6.1.10

Our contributors elsewhere

Two of my favorite literary conversationalists, Aleksandar Hemon and Colum McCann, talk with each other in this month’s Believer. (McCann used a line from Hemon’s The Lazarus Project as the epigraph for his National Book Award-winning novel Let the Great World Spin, which was excerpted in PEN America 10: Fear Itself.)

AH: Here is the news, Mr. McCann: novels do not solve problems, though ideally they cause some. And if a Katrina novel would be a noble effort, that does not mean it would be any good—and if it is not good, then the pain and suffering and humiliation would have been misused for a literary tryout. You don’t practice your craft on other people’s tragedy.... published. Literature operates slowly, it is always inching toward bliss, never quite getting there.

CM: But I’ve never even dreamt that novels can solve problems. If they could we’d have no problems, or more likely no novels. And you’re right, the Guantánamo novel will probably take twenty years. But here is the flipside of the news: Stories have to be told over and over again, lest we forget them. Here, I think you make a mistake. You’re assuming once told is always told. Which I fear is the problem of how history is presented.

Hemon’s line about “other people’s tragedy” (and even his specific example of “a Katrina novel”) reminded me of Anya Ulinich’s story “The Nurse and the Novelist,” which appeared in PEN America 9: Checkpoints and prompted considerable discussion. (His remarks elsewhere in the conversation echo his contribution to our latest forum.)

And Colum’s reply called to mind his recent op-ed in The New York Times (where Hemon, too, has occasionally appeared), about the way fiction can shape our ideas about history: “Kennedy and Johnson traipse along feeling the weight of the things they have carried, and Bill Clinton sounds out the saxophone alongside the white noise.”

Fellow PEN America contributor Lydia Davis also showed up on the op-ed page of the Times recently, with a piece called “Everyone Is Invited,” published on Christmas Eve. Davis also conversed publicly not long ago, participating in a live chat on the website of The New Yorker. One reader asked about her story “Jury Duty,” and got this illuminating reply: “I don’t think too much before I plunge in and write the story. I knew I wanted to write about my experience of it, and then I found the form—David Foster Wallace’s question and answer, with the question blank.”

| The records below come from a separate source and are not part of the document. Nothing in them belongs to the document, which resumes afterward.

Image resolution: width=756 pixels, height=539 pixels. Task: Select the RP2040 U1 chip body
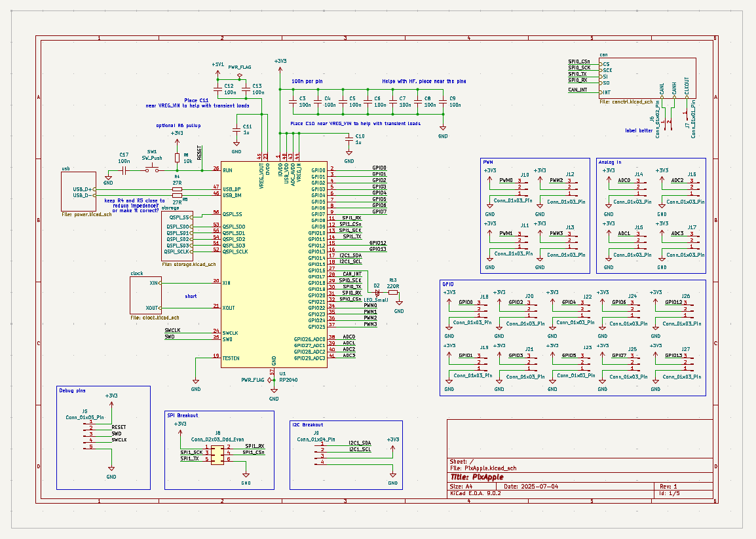click(274, 262)
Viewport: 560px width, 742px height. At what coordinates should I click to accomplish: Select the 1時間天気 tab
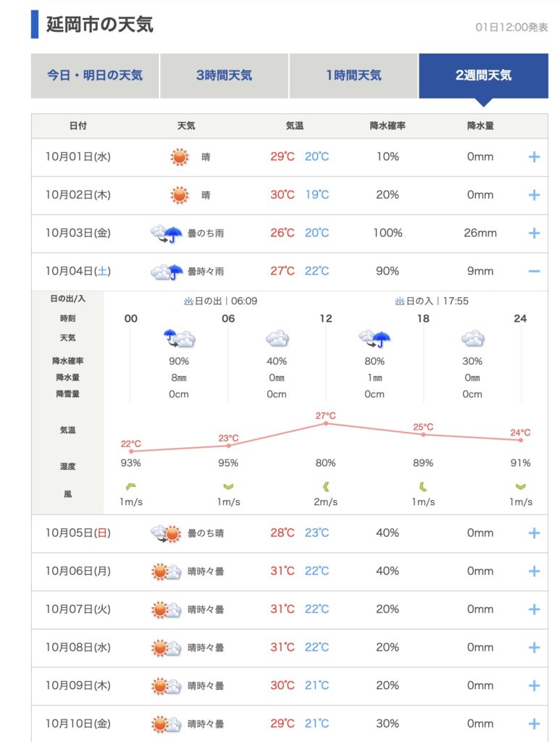[354, 75]
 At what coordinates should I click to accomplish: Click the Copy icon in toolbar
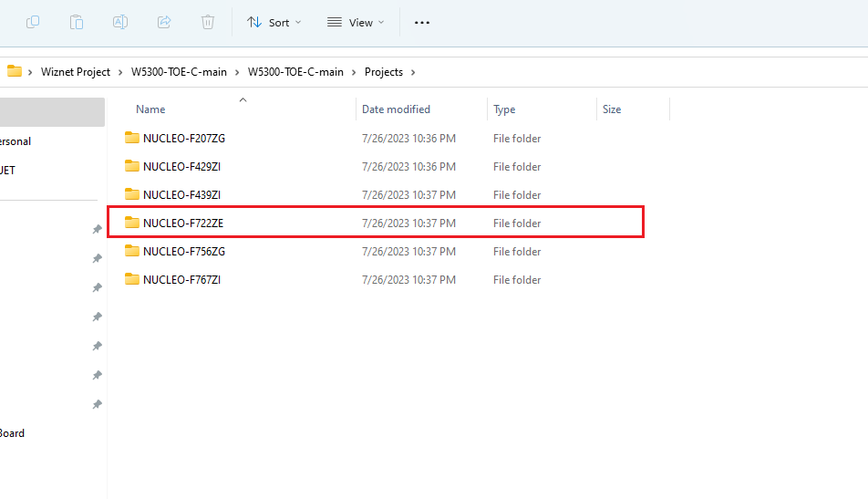pyautogui.click(x=33, y=22)
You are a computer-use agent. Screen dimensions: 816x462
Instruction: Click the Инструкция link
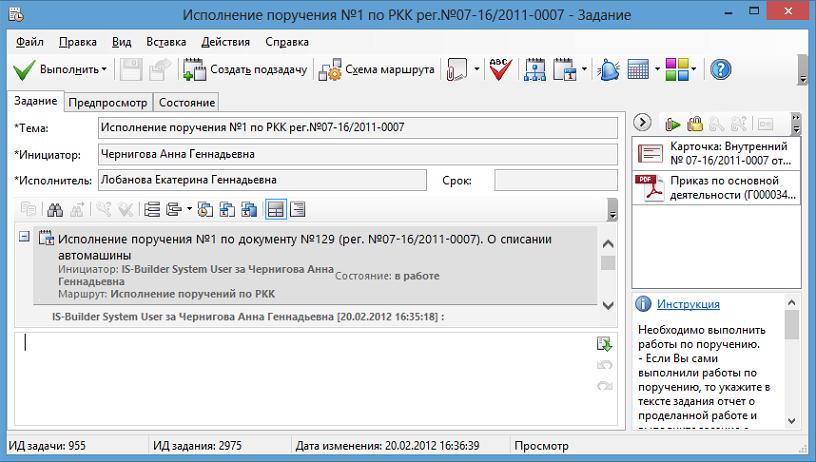click(x=688, y=305)
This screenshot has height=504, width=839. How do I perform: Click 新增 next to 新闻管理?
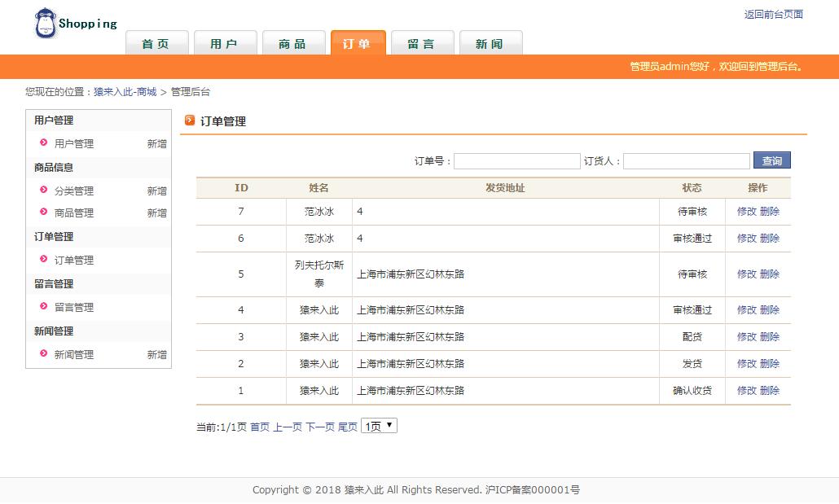click(157, 354)
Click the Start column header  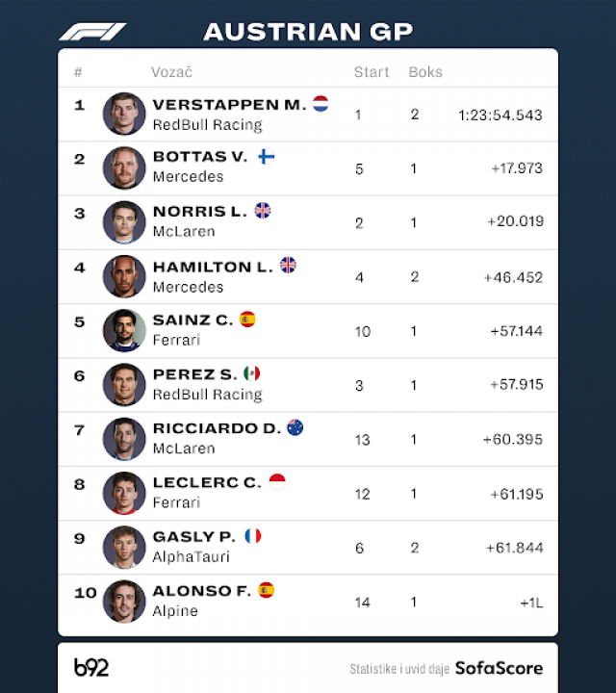(372, 72)
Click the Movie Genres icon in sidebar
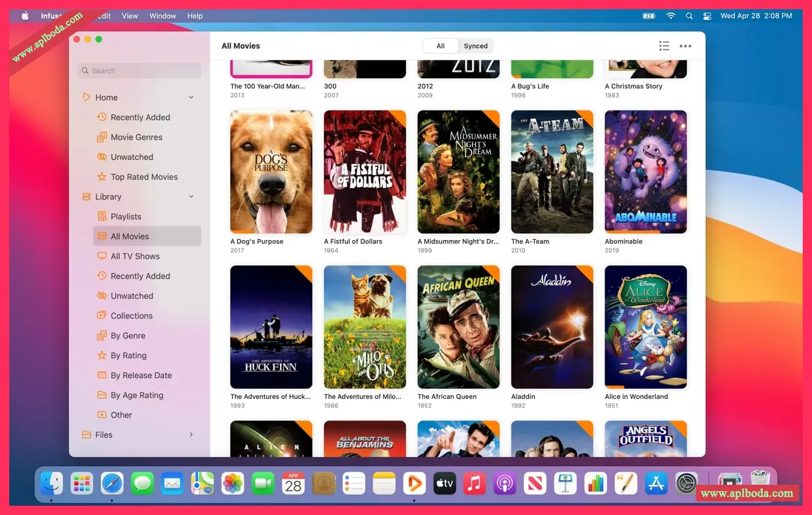This screenshot has height=515, width=812. (x=102, y=137)
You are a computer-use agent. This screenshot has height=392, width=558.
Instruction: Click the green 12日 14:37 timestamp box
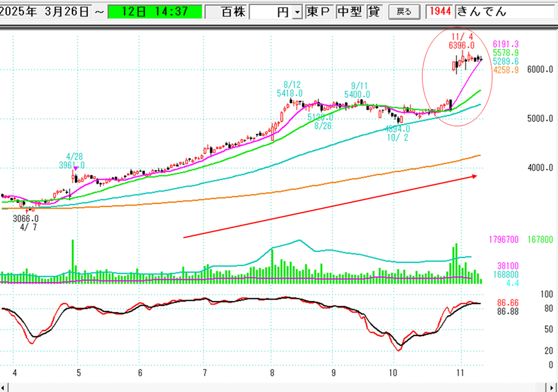pyautogui.click(x=154, y=12)
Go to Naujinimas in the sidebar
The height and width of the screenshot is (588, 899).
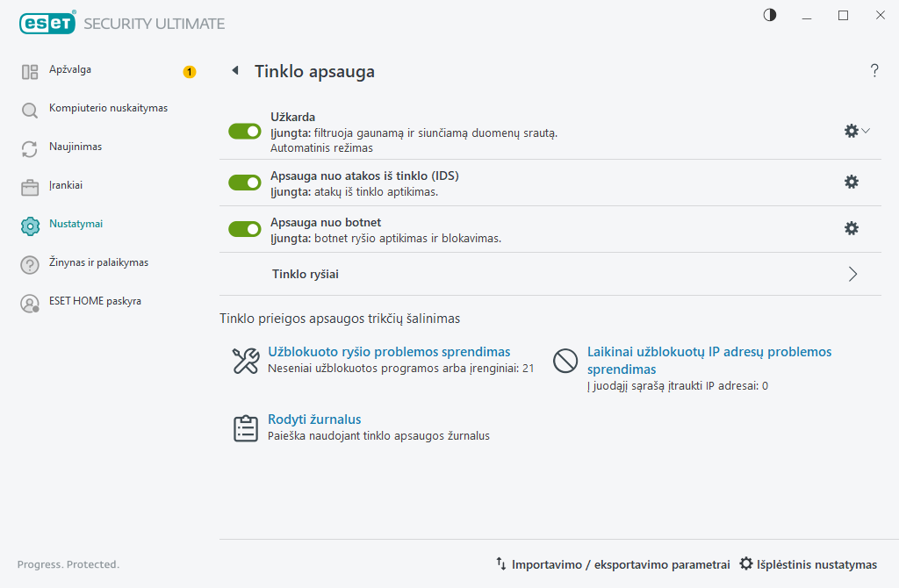tap(76, 147)
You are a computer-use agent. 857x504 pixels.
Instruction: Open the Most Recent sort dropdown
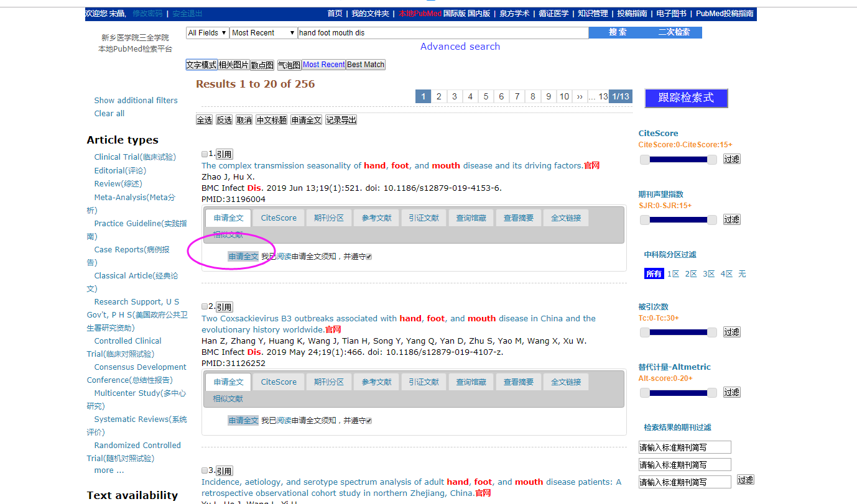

Lastly, a transcript of the recent PEN event honoring Natalia Estemirova is now online at HELO magazine, for those who couldn't be there.

P.S. As another update to the posts below, see this post on The Daily Beast about the New Year’s Eve rally for Liu Xiaobo, featuring a transcript of E.L. Doctorow’s closing remarks about what happens when a nation’s “poets and writers and artists, its thinkers and intellectuals, are muzzled in silence.”